“Who says we’re up to anything? I’m just trying to find the bathroom.”
“Who cares what anyone says?” said Pamela. “Let me tell you what I say. Somewhere in this galaxy is a moon. And it is filled with holes, that moon, and inside those holes are microbes. Life. A wisp of life, but life nonetheless. And the microbes do not know we exist. They do not know anything because they are uncomplex. They consume water molecules and other microbes, and then they expel air molecules and divide into new microbes. They do all of that without knowing why, without knowing that we are here in the same galaxy as them, and without even knowing that they are there. They don’t even know about themselves.”
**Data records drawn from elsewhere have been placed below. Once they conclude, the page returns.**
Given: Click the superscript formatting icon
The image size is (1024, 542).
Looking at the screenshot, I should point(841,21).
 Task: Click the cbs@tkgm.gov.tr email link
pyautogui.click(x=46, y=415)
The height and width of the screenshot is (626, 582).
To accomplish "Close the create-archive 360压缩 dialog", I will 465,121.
“What does that have to do with anything?”
Pamela smiled.
“If you find out, please let me know.” She winked and snapped her fingers to the officers behind her. The handcuffs were cold and dry.
“What do you know, Pamela?” Nilanjana raised her voice as the Secret Police carried her through an exit, outside to the cruiser.
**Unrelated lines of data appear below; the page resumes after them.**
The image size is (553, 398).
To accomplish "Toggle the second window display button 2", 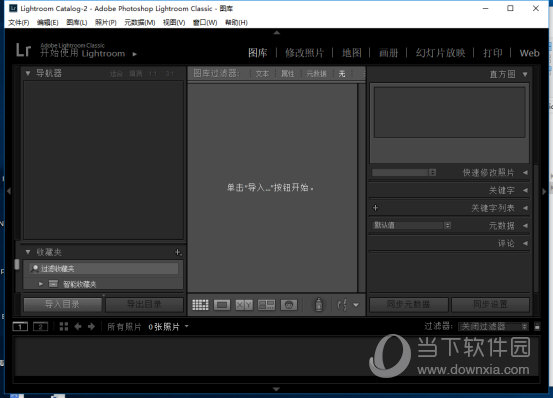I will [x=40, y=327].
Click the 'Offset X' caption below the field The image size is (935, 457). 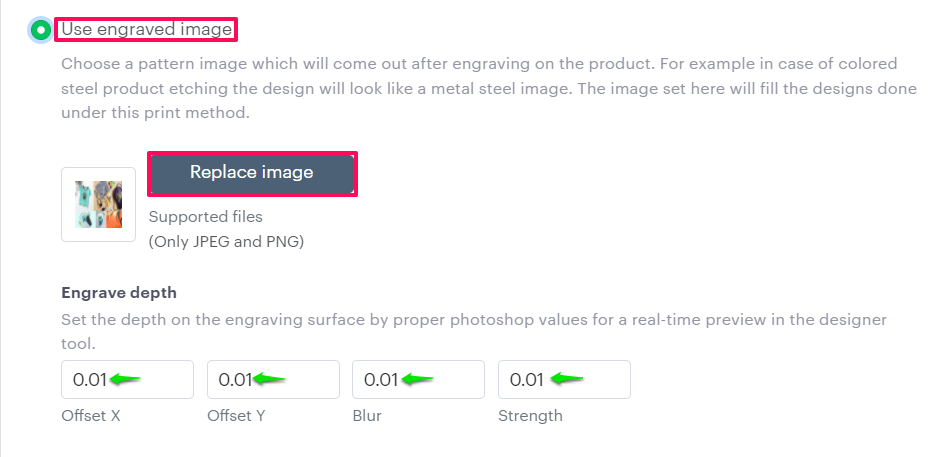pyautogui.click(x=91, y=415)
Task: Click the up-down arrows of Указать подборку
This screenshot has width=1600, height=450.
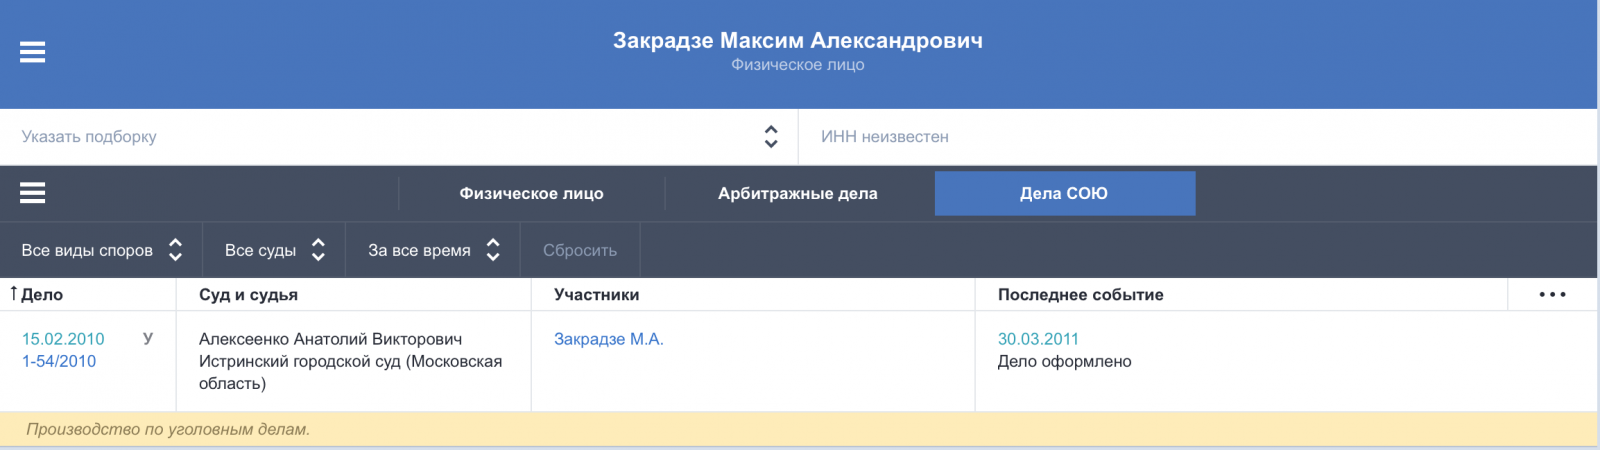Action: click(x=770, y=137)
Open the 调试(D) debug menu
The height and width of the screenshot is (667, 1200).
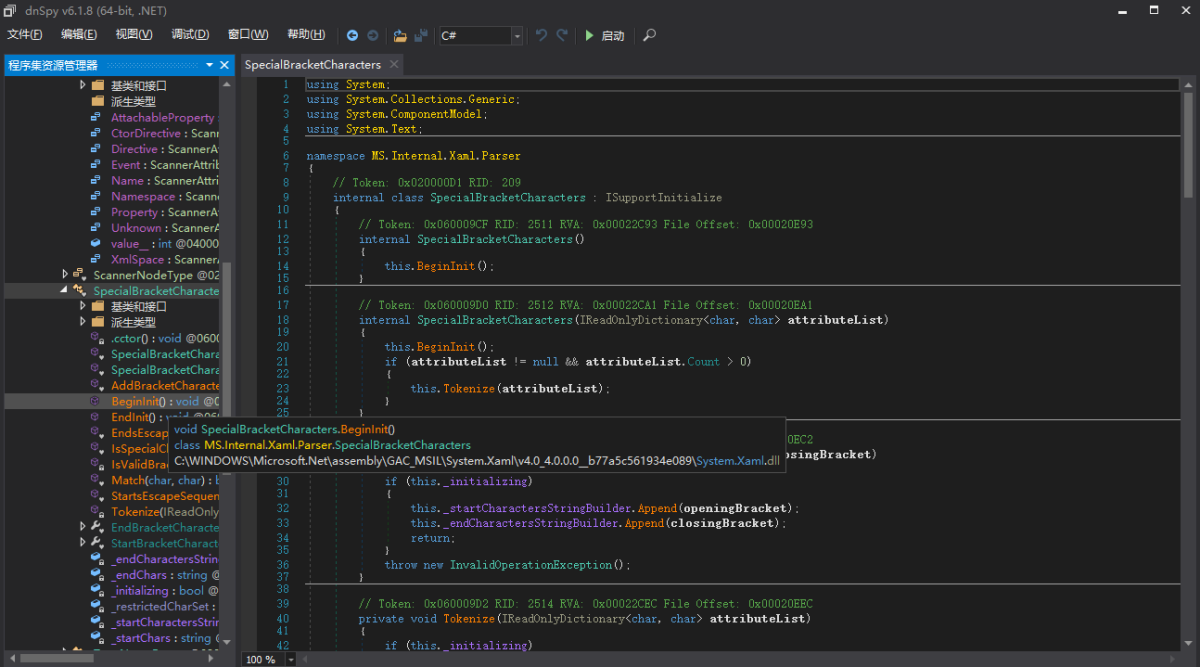point(189,35)
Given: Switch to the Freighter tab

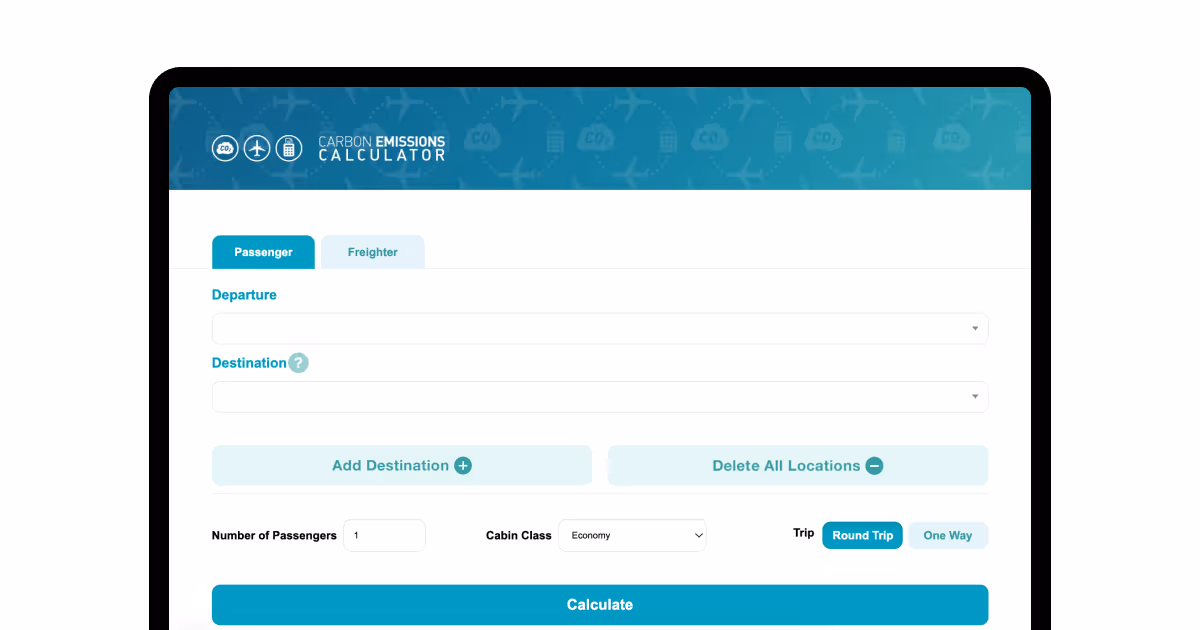Looking at the screenshot, I should [372, 252].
The car door closed. Pamela stood unmoving in the doorway, her face placid.
“What do you know is in the otherworld?” But Nilanjana’s words were lost in soundproof glass as the officers drove her away.
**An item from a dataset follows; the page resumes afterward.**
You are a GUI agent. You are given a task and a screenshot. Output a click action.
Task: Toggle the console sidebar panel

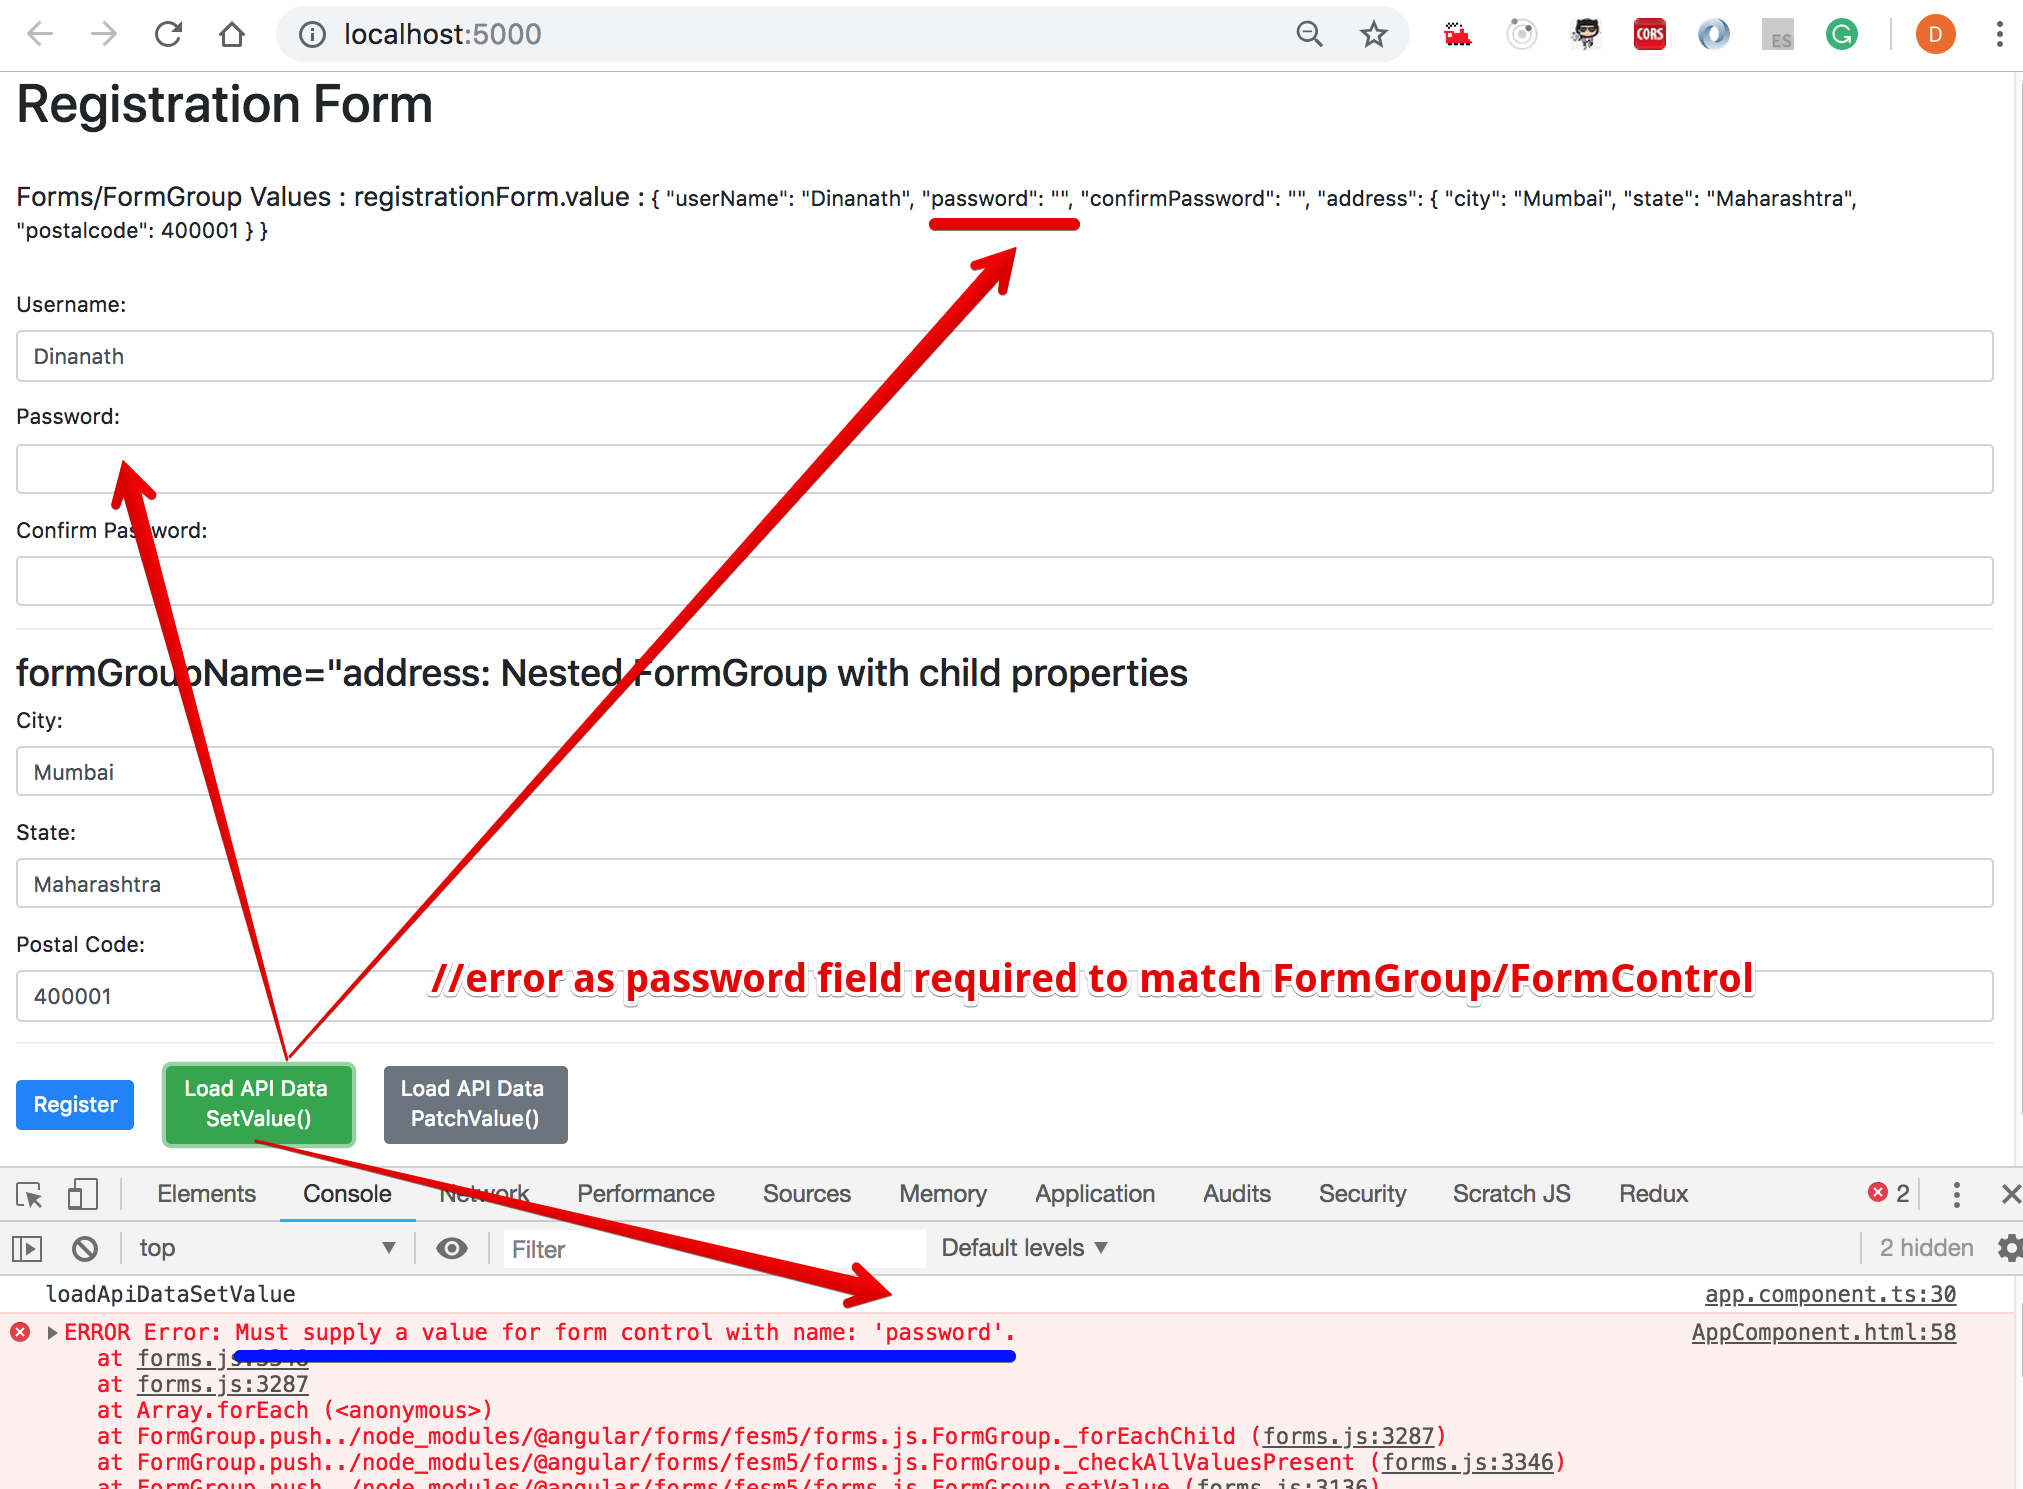point(27,1248)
Charlie Bair left City Hall with the Haunting License clutched to his chest. He had been so anxious about whether he would get one. There had been a tightness in his chest when he tried to sleep. And then he was worried he was having a heart attack, and that worry made the tightness get worse. This cycle had left him terrified that he would die without the ability to become a ghost, and his years of journaling cool ideas for hauntings would have gone to waste. He walked with the license to his job as weekday shift manager at the Ralphs supermarket downtown. He was late, because the wait at City Hall had been way longer than he expected. But who could care about something as insignificant as scheduled work times when he had gotten something as significant as his license? The door hissed open for him, and he entered a world of filtered air, and pyramids of oranges, and a boss who had just about had it with him, but it was a world that was, unlike him, temporary. He would feel a fluttery elation for the next two days, until the floor got hot, and the ground opened up, and one of the mysterious pits appeared in the dairy section, taking out an entire case of lactose-free milk along with Charlie, who, looking up at a constellation of milk cartons in free fall above him, thought, At least I get to be a ghost now, but who was totally wrong about that.
18
Darryl looked at the fox, with its toothy smile. The other foxes sprawled around it. This was his favorite window in the church. Community. That said it all for him.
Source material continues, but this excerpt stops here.